Then, you really need to update your security. XP is on SP2 now, and IE is on SP1. These patches cover huge holes in both operating system and browser. I'd suggest for the OS updates that you get a PC mag disc or similar.. If you're on dial up, it takes forever. The IE patches take less time though. Just lick on teh Windows update button, or go url=http://v4.windowsupdate.microsoft.com/en/default.asp]here[/url], click Scan for updates in the main frame, and download and install all CRITICAL updates recommended. (Again, unless you're on broadband, do the OS patches off a disc.

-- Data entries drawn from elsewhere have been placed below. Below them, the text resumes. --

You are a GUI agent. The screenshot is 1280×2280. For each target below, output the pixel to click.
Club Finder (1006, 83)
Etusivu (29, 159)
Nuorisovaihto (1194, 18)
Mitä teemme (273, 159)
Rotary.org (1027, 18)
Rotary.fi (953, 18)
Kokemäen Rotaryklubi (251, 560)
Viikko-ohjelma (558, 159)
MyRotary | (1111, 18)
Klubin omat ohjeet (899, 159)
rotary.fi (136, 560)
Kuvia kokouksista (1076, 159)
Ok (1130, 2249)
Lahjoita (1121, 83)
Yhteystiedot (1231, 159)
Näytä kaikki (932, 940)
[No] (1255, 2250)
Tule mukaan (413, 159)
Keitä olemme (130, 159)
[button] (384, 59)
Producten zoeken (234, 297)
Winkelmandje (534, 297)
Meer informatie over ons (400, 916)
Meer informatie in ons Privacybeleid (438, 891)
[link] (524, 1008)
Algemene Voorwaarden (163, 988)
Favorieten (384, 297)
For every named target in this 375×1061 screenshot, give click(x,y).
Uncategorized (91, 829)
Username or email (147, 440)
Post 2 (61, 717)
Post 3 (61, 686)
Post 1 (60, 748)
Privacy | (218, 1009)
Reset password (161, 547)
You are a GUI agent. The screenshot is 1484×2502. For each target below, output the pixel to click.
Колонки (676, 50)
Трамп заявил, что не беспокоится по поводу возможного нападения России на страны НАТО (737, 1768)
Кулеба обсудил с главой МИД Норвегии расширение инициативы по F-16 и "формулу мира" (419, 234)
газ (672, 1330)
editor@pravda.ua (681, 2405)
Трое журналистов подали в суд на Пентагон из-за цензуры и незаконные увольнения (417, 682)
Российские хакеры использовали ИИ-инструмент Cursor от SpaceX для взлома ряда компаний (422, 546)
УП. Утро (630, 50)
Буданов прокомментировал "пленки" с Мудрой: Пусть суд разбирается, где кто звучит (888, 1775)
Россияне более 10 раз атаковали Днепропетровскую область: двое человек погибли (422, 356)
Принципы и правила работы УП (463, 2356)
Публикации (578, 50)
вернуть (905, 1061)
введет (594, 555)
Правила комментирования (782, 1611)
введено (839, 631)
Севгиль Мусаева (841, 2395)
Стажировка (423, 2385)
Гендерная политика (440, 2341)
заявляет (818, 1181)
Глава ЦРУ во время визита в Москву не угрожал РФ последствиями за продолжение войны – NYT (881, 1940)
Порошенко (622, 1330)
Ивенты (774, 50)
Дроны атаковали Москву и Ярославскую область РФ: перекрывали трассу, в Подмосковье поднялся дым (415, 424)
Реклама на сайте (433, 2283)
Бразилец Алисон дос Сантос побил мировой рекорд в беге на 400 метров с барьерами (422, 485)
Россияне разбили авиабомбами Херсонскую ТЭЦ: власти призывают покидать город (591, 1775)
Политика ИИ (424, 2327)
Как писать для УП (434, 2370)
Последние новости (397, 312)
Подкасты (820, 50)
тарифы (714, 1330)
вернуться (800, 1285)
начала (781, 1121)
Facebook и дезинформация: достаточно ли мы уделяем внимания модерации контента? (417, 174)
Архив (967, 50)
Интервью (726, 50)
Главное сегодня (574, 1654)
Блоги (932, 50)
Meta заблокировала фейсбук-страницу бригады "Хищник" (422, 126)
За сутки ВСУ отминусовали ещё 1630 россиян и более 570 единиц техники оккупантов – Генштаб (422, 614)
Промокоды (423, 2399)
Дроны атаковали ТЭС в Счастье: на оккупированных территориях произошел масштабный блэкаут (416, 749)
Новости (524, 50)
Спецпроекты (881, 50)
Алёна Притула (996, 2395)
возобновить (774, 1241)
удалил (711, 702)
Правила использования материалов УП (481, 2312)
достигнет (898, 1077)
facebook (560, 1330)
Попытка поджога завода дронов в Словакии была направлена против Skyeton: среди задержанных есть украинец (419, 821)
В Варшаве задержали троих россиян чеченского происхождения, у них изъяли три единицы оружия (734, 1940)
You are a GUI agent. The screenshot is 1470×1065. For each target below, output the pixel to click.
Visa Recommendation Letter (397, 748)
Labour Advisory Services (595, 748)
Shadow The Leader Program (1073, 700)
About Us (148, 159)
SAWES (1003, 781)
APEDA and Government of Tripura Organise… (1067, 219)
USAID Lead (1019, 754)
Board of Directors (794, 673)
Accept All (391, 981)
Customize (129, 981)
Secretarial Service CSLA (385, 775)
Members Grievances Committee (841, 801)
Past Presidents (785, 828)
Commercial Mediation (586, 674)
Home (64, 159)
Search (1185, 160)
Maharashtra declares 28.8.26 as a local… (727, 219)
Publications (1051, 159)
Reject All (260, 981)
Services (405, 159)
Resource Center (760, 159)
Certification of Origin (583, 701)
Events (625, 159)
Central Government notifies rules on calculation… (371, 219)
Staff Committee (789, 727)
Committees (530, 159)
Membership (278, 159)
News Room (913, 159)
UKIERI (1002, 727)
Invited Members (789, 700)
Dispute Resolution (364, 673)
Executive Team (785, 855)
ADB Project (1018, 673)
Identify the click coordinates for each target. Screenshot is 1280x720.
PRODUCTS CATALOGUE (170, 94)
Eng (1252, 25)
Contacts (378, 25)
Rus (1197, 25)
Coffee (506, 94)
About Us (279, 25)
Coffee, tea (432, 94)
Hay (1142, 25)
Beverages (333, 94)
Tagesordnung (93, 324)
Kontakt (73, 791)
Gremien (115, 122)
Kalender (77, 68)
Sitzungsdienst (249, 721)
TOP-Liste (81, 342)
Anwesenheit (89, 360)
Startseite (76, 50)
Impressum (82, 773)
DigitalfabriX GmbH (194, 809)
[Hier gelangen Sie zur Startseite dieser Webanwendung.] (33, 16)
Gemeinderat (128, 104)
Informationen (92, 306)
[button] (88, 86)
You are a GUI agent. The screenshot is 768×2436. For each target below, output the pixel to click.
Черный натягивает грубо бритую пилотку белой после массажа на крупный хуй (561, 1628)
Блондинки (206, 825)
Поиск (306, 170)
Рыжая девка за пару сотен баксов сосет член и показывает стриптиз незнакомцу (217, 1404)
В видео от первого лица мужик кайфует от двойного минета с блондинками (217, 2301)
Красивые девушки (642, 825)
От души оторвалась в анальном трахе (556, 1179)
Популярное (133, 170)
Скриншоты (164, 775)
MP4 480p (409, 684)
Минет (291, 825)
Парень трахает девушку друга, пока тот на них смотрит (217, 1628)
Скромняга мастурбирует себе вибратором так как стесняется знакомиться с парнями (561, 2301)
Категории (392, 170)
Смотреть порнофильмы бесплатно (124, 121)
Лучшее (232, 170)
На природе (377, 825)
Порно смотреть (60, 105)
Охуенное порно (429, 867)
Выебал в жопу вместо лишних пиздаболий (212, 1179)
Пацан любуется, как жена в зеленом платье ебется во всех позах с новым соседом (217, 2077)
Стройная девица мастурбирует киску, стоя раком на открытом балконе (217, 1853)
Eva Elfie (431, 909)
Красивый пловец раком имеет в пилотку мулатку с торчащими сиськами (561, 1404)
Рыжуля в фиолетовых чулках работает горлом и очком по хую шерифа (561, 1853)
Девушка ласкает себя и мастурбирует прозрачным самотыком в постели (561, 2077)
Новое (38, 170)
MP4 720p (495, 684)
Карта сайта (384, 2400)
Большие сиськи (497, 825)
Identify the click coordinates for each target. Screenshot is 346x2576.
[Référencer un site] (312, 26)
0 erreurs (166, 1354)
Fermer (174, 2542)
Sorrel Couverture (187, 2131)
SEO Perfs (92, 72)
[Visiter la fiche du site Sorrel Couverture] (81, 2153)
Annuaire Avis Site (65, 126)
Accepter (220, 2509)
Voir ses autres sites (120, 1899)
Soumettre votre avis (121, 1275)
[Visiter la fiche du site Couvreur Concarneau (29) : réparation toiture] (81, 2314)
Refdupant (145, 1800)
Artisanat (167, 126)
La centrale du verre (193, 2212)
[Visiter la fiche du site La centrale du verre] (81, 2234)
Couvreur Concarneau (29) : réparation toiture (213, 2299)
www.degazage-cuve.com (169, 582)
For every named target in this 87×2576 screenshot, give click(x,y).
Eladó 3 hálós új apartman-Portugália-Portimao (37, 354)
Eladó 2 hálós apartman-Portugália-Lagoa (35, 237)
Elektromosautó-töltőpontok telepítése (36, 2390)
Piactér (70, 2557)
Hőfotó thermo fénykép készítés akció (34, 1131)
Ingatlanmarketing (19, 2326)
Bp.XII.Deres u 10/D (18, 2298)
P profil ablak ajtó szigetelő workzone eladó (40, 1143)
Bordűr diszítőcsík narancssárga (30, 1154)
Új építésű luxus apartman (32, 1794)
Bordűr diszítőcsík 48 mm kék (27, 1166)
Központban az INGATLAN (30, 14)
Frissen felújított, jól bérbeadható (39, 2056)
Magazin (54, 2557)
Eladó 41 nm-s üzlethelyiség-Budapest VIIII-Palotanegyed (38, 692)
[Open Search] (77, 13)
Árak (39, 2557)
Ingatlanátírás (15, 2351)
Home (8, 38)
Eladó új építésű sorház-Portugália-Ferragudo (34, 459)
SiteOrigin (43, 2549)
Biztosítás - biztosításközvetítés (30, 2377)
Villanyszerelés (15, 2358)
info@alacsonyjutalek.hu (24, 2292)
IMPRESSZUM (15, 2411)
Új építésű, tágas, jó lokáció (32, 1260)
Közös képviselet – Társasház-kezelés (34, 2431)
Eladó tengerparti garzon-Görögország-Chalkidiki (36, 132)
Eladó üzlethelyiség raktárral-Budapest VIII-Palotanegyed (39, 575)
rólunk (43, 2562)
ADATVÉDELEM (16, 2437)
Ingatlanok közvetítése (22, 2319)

I've just seen that you sent a new PM, so I'll just go and read that, and then I have to pop out for a an hour. I'll check up how you're doing later.

Cheers

Liam

---------------------------------------------------------------------------------
A member of the Alliance of Security Analysis Professionals (http://asap.maddoktor2.com/) since 2004.

Tartan Giant
12th Nov 2004, 19:12
Hello E-Liam,

Many thanks for getting this info to me.

Before I start, I use my ENFISH programme to locate odds and sods from within my PC (it is a superb prog for that), and with the greatest respect I would hesitate to do anything to remove its ability to do that work............ may I double check with you that your instructions will still allow that function to carry on unmolested?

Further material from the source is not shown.